By balancing positive feedback with what authors perceive as negative feedback—all the red changes—we can create better relationships with the authors. I’m not suggesting there needs to be a direct one-for-one balance, but everyone wants to be complimented. Using compliments such as, “I love how you explained this,” or “This is a great way to reveal the killer to your reader!” is encouraging and the author will appreciate it. Sprinkle them throughout the manuscript. You can always find something good to say.
Even your critical comments can be positive. Take the following comment, for example. “This seems out of character for Jamie. I thought she was meaner than she is coming off in this scene.” Notice, I used ‘seems’ and ‘I thought,’ instead of just saying, “This is out of character for Jamie.
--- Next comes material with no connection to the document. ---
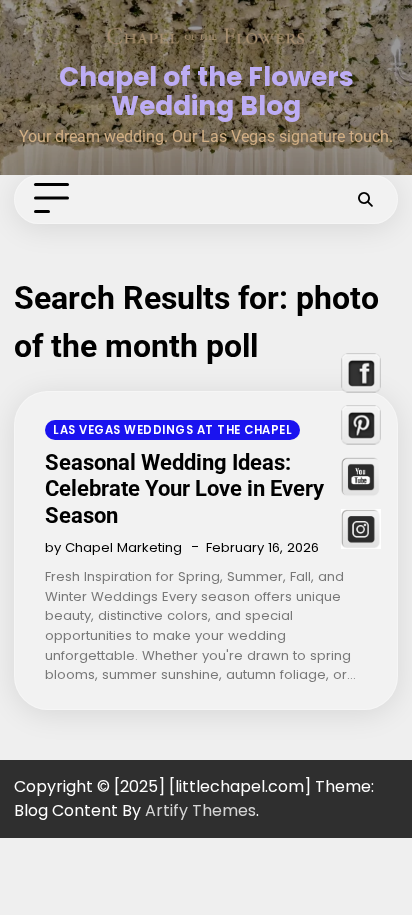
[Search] (365, 199)
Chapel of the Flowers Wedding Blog (206, 91)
She’s meaner than this.” The second way sounds rude and almost like an attack on the author’s writing ability. Using terms like ‘seems,’ ‘thought,’ and ‘feel’ is easier for the author to read and understand you are making them aware of a possible inconsistency, and they should review Jamie’s previous actions or reactions and decide if they want to change it in a concise yet nice way.
Everyone has bad days. Sometimes when we edit and we are ‘in a mood’, our comments can be harsher than we intended. I suggest after you finish the editing process you go back and read through your comments. Adjusting them to make them sound nicer will benefit your relationship with your author and build trust. And we all want relationships that are based in trust and mutual respect.